With these business-facing goals, the SMEs within your organization can map out an informed integrated business-driven technology approach to address the functional use cases as well as the important technical concerns about security, confidentiality, access, legacy integration, and user experience.
In this scenario, you didn’t sink any resources into a piecemeal upgrade of the "weakest link du jour.” An ill-advised, siloed payroll system project was avoided altogether in favor of a broader strategic goal, one that encompasses a connected sequence of HR/FIN/IT projects, large and small, touching whichever systems are required to meet the end-state objective.
You’ll note that in the second scenario the solution was not based simply on a single person assuming responsibility for creative thinking—we’re not arguing for doing away with collaboration—but on structured fact-finding about both technology and business needs, to arrive at a strategic roadmap in support of the entire organization.
This is how business should dictate your infrastructure. Enterprise applications are expensive and require a lot of labor to properly implement and manage change. One bad decision can result in long-term commitments to dissatisfaction. This often presents cascading downstream impacts as well, as subsequent system decisions will have to include requirements to support (or circumvent) the misguided technology.
It is important to evolve your technology for a purpose, not simply because it is due for an upgrade.
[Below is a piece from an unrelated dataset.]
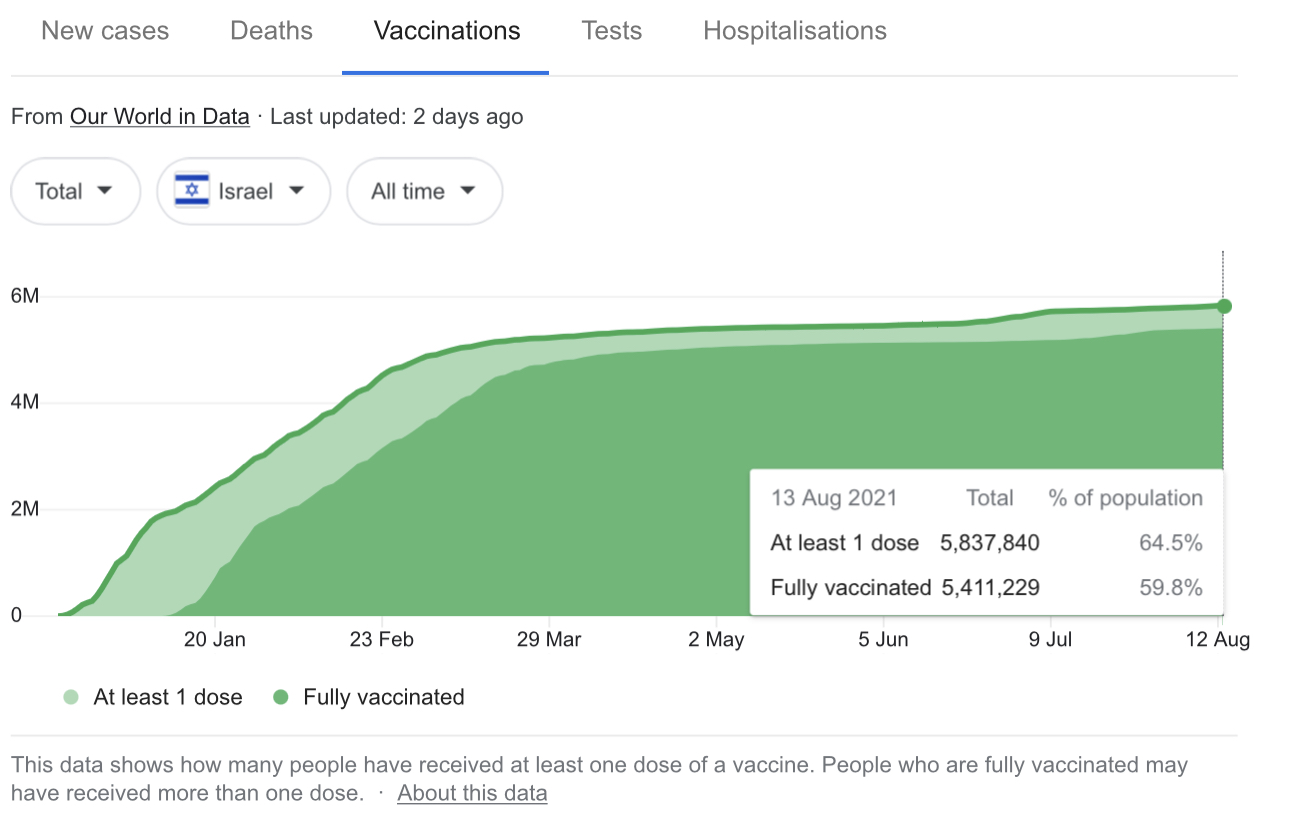Open the Our World in Data link
The width and height of the screenshot is (1291, 824).
(159, 117)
Organizations often settle for poor technology in the name of cost-consciousness or, on the other side of the coin, increase spending on promising new technology that might not be the best answer for the organization’s unique needs. The best solution is one that is driven by business needs, leveraging technology that empowers strategic differentiation. It’s about finding the right questions that ask what you need most to optimize organizational performance, done in a way that fosters creative, out-of-the-box thinking throughout your entire team. As Albert Einstein once said,
“If I had an hour to solve a problem and my life depended on the solution, I would spend the first 55 minutes determining the proper question to ask, for once I know the proper question, I could solve the problem in less than 5 minutes.”